Analysts at Citigroup have indicated the world economy is in a “death spiral.” Fueled by continually dropping oil prices and dreary outlook across the world, global recession may be imminent.
Mere weeks after the Royal Bank of Scotland strongly urged its customers to “Sell Everything,” Citigroup has decided to extend a similarly ominous outlook. In a report released Thursday, the bank used the words, which might induce a panic attack. Strategists at the bank stated that the global economy has become “trapped” in a vicious and self-destructive “death spiral.”
Analysts at Citigroup have expressed fear over the unending circle of circumstances that are increasingly leading the world’s economies to a near certain duration of extreme recession. The markets are increasingly finding themselves under the steadily intensifying influence of a strong U.S. dollar, lower commodity prices, weak trade, and declining growth in emerging markets, reported HNGN. Such circumstances could further drive down the oil prices, which are already reaching historic lows, noted Citi strategists led by Jonathan Stubbs,
“Weak global growth spurs demand for the U.S. dollar; a stronger U.S. dollar drives down the global price of commodities; and low commodity prices hurt developing economies dependent on exporting raw materials, thereby weakening global growth, which spurs demand for the U.S dollar, ad infinitum. This process repeats until we arrive at ‘Oilmageddon,’ an economic apocalypse defined by perpetually low oil prices and a ‘significant and synchronized’ global recession and a proper modern-day equity bear market. It appears that four inter-linked phenomena are driving a negative feedback loop in the global economy and across financial markets. The world appears to be trapped in a circular reference death spiral.”
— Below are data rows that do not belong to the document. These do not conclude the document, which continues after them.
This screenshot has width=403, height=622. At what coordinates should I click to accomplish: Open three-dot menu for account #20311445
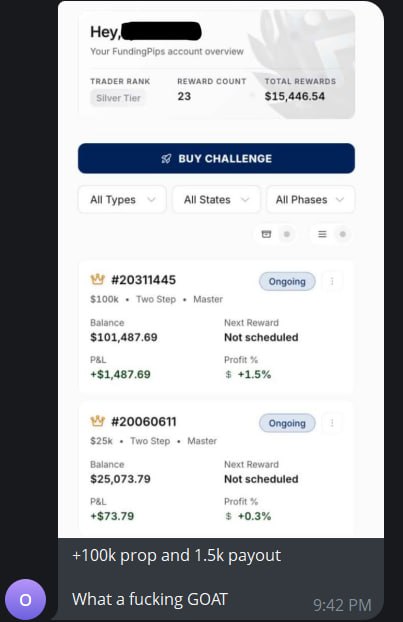(332, 281)
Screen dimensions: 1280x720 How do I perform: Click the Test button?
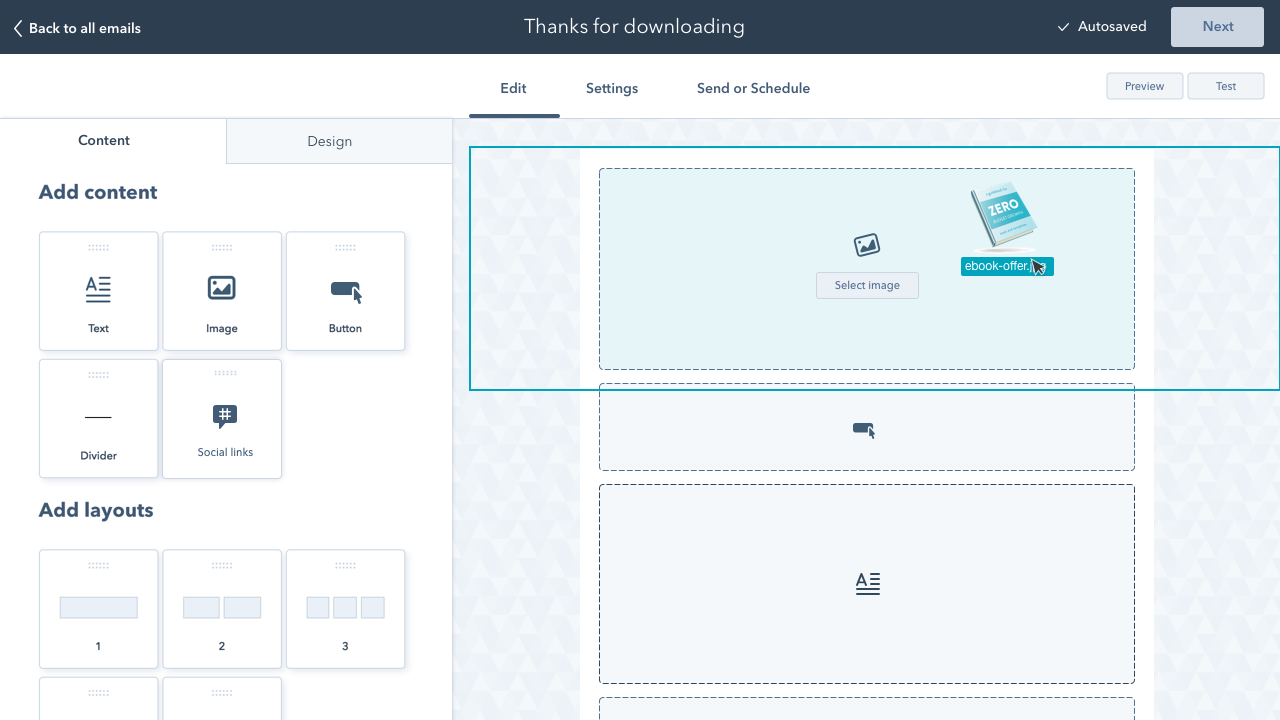pyautogui.click(x=1225, y=86)
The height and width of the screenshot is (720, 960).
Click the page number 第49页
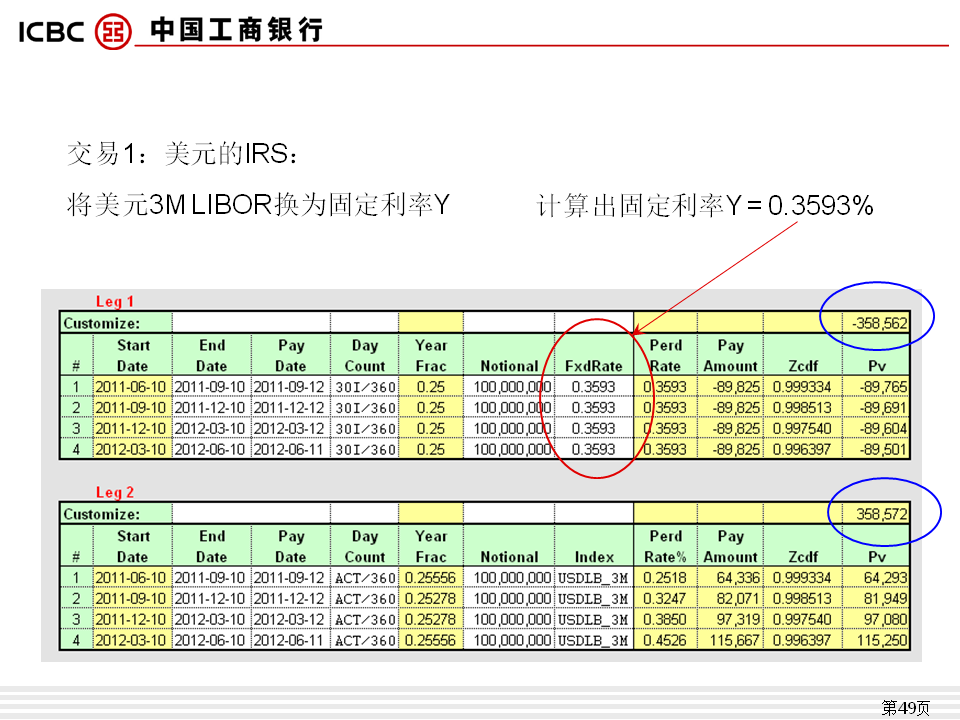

Stubbs noted that macro strategists at Citi have forecasted that dollar could begin a reversal this year. On the other hand, the oil prices may have already reached rock bottom and they would have nowhere to go but up, reported Yahoo.
Crude oil prices have nosedived by almost 70 percent since mid-2014, reported CNBC. During the same time, U.S. dollar has risen by around 20 percent against majority of world currencies. The International Monetary Fund expects world economy to grow from its present rate of 3.1 percent in 2015, to 3.4 percent in 2016 and 3.6 percent in 2017. However, Citi strategists have painted a gloomier outlook expecting the world economy to progress at a regressive and sluggish pace of just 2.7 percent in the current year. Despite the bleak outlook, Citi’s report predicts that the global economy will find its way out of this trap owing to the wise policymakers, who will undoubtedly find a way out of the otherwise disastrous status quo, added Stubbs,
“The death spiral is in nobody’s interest. Rational behavior, most likely, will prevail.”
However, it certainly won’t be an easy task, continued Stubbs,
“It seems reasonable to assume that another year of extreme moves in U.S. dollar (higher) and oil/commodity prices (lower) would likely continue to drive this negative feedback loop [and] make it very difficult for policy makers in emerging markets and developing markets to fight disinflationary forces and intercept downside risks. Corporate profits and equity markets would also likely suffer further downside risk in this scenario of Oilmageddon”.
As always, oil producers, who have hereto continued pumping the black gold in the hopes of driving out new competitors and maintaining the dominance of OPEC, will slowly cut costs as well as production. Oil prices have been hovering around the $30 mark, which needless to say is way below the $120 to $140 the commodity commanded in early 2014.
Strangely, while China is currently in a great position to buy oil to fuel its factories, its economy isn’t great. Owing to a global slowdown and poor regional capital flow, the Asian country is struggling. This has had a cascading effect around the globe, writes Stubbs,
“The stakes are high. Perhaps higher than they have ever been in the post-World War II era.”